LEÓN KRAUZE/OPINIÓN DE YUCATAN
Algo inédito está ocurriendo en las elecciones en Estados Unidos: a juzgar por la tendencia en las encuestas, el primer debate presidencial de hace un par de semanas será el parteaguas del proceso. Claro: esta no sería la primera vez en que un encuentro entre los candidatos resulta una variable crucial en la dinámica electoral. Sin los debates, ni Reagan, ni Kennedy, ni cualquiera de los dos Bush habrían sido presidentes. Aun así, ningún otro debate ha dado pie a una inflexión tan dramática y abrupta en las tendencias generales de una elección como la que ha ocurrido después del desastre de Obama en Denver.
La manera más clara de entender el calibre de viraje que representó el primer encuentro entre Romney y Obama, es revisar el termómetro de la elección que prepara día con día Nate Silver para el New York Times. Silver es una suerte de genio de la estadística que ha desarrollado un modelo de predicción cuya exactitud resulta asombrosa. En la elección de 2008, todavía trabajando por su cuenta, Silver predijo el resultado en 49 de 50 entidades en Estados Unidos. Desde entonces, su exitosísimo blog ha sido integrado a la página del New York Times, desde donde Silver se ha dedicado a calcular las probabilidades de triunfo de demócratas y republicanos. De las muchas herramientas de Silver, quizá mi favorita sea la gráfica en la que calcula las probabilidades porcentuales de Obama y Romney de ganar la presidencia. Ahí, la historia está clara. Hasta antes del primer debate entre ambos candidatos, Barack Obama tenía alrededor de 86 por ciento de probabilidades de ganar la elección. Y entonces vino el diluvio. En las dos semanas que han transcurrido desde el debate, Obama ha caído hasta alcanzar una probabilidad apenas superior a 60 por ciento. Es un derrumbe sostenido de al menos 15 puntos en el mismo número de días.
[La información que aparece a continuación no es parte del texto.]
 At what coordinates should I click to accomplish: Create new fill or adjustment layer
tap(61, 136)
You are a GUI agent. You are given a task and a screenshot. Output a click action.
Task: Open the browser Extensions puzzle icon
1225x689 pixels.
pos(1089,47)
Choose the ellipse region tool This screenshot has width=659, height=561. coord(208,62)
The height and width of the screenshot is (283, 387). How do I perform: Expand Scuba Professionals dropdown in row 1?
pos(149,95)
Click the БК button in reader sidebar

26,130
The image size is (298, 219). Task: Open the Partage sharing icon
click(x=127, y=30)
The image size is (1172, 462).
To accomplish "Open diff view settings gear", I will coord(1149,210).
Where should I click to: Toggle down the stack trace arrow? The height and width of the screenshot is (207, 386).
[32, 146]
Sobra decir que, de seguir así, Obama terminará por perder la presidencia de Estados Unidos. Si así sucede, será un hecho de verdad histórico. La pregunta, entonces, tendrá que ser la siguiente: ¿qué provocó que una mala noche revirtiera de manera tan salvaje las preferencias electorales? La respuesta no puede estar solo en el debate en sí. Es verdad que lo que ocurrió en Denver tiene pocos precedentes. Pero el debate no incluyó ningún momento que resultara de verdad memorable, ningún “golpe de nocaut” como le llaman los expertos en Estados Unidos. Obama fue superado claramente por un rival mejor preparado, más audaz y con mucha mayor energía. Pero hasta ahí. ¿Cómo explicar, entonces, lo que ha pasado en las encuestas?
Mi hipótesis tiene que ver con la manera en que nos comunicamos en estos tiempos. A diferencia de lo que ocurría a principio de los años 80 —cuando, por ejemplo, Ronald Reagan perdió su primer debate contra Walter Mondale— el ciclo de noticias no se detiene jamás. Las imágenes que ilustran la ya célebre desidia de Obama se han repetido hasta el hartazgo en los canales de noticias, los programas de radio y un largo etcétera. Lo mismo ocurre en redes sociales y en los canales de video por internet. En otras palabras: el ciclo de vida de un tropiezo es mucho más largo ahora. Y eso es veneno puro para quien se equivoca. Para colmo, Barack Obama ha tenido que esperar dos largas y cruciales semanas para tener una oportunidad real de cambiar la narrativa de la elección. La presión para el presidente de Estados Unidos debe ser inmensa. En el debate de hoy tendrá que voltear la dinámica de la elección. Tendrá que hacerlo obligándose a adoptar un tono que no le va: agresivo sin parecer impaciente, asertivo sin ser pedante. Si no lo consigue, no es imposible que su caída libre en las encuestas continúe. Si pierde en noviembre, la culpa la habrá tenido una sola mala noche y su infinita repetición en los medios de comunicación y las insaciables redes sociales. Obama, paradójicamente, será víctima de la misma revolución que lo llevó al poder cuatro años antes.